Section 4. Administrative Regulations under
KRS
304.26-050.
(1) Exemption of certain securities from
KRS
304.26-050. Any security shall be exempt from
the operation of
KRS
304.26-050 to the extent necessary to render
lawful under such section the execution by a broker of an order for an account
in which he has no direct or indirect interest.
(2) Exemption from
KRS
304.26-050 of certain transactions effected
in connection with a distribution. Any security shall be exempt from the
operation of
KRS
304.26-050 to the extent necessary to render
lawful under such section any sale made by or on behalf of a dealer in
connection with a distribution of substantial block of securities, upon the
following condition:
(a) The sale is
represented by an overallotment in which the dealer is participating as a
member of an underwriting group, or the dealer or person acting on his behalf
intends in good faith to offset such sale with a security to be acquired by or
on behalf of the dealer as a participant in an underwriting, selling or
soliciting-dealer group of which the dealer is a member at the time of the
sale, whether or not the security to be so acquired is subject to a prior
offering to existing holders or some other class of persons; and
(b) Other persons not within the purview of
KRS
304.26-050 are participating in the
distribution of such block of securities on terms at least as favorable as
those on which such dealer is participating and to an extent at least equal to
the aggregate participation of all persons exempted from the provisions of
KRS
304.26-050 by this section.

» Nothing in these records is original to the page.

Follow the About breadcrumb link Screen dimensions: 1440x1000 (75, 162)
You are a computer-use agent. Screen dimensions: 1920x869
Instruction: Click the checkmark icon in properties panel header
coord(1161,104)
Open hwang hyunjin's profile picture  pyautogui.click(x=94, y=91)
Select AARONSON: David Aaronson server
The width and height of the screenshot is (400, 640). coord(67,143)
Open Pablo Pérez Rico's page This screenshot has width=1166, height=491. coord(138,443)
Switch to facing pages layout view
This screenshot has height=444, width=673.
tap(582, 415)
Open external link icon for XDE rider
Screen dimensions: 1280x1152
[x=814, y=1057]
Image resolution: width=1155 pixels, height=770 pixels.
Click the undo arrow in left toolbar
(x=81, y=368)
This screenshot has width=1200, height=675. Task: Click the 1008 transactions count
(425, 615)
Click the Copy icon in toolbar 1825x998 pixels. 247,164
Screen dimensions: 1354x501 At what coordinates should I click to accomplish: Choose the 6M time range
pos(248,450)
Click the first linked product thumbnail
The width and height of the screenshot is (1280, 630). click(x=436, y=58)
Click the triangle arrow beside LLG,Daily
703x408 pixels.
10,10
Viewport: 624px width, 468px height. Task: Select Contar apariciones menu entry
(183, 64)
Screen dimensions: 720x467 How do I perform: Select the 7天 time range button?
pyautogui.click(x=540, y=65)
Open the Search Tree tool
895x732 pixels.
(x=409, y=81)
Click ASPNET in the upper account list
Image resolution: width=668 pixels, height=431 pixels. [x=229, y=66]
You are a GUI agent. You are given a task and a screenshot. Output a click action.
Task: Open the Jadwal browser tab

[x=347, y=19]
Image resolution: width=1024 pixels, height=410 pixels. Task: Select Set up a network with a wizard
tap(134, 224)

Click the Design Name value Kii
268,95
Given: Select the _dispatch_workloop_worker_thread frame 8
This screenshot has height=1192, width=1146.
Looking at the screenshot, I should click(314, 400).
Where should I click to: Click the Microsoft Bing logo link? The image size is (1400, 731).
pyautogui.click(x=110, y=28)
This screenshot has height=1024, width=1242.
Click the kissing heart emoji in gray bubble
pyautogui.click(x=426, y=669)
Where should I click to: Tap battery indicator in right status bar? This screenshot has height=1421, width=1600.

However, the
performance of the functions of manager of a distributing group and the receipt
of a bona fide payment for performing such functions shall not preclude an
exemption which would otherwise be available under this section.
(3) Exemption from
KRS
304.26-050 of sales of securities to be
acquired.
(a) Whenever any person is
entitled, as an incident to this ownership of an issued security and without
the payment of consideration, to receive another security "when issued" or
"when distributed," the security to be acquired shall be exempt from the
operation of
KRS
304.26-050, provided that:
1. The sale is made subject to the same
conditions as those attaching to the right of acquisition, and
2. Such person exercises reasonable diligence
to deliver such security to the purchaser promptly after his right of
acquisition matures, and
3. Such
person reports the sale on the appropriate form for reporting transactions by
persons subject to
KRS
304.26-030.
(b) This section shall not be construed as
exempting transactions involving both a sale of a security "when issued" or
"when distributed" and a sale of the security by virtue of which the seller
expects to receive the "when issued" or "when distributed" security, if the two
(2) transactions combined result in a sale of more units than the aggregate of
those owned by the seller plus those to be received by him pursuant to his
right of acquisition.
Section 5. Administrative Regulation under
KRS
304.26-070. Arbitrage transactions under
KRS
304.26-070: It shall be unlawful for any
director or officer of an insurer to effect any foreign or domestic arbitrage
transaction in any equity security of such insurer, unless he shall include
such transaction in the statements required by
KRS
304.26-030 and shall account to each insurer
for the profit arising from transaction, as provided in
KRS
304.26-040. The provisions of
KRS
304.26-050 shall not apply to such arbitrage
transactions. The provisions of the Act shall not apply to any bona fide
foreign or domestic arbitrage transaction insofar as it is effected by any
person other than such director or officer of the insurer.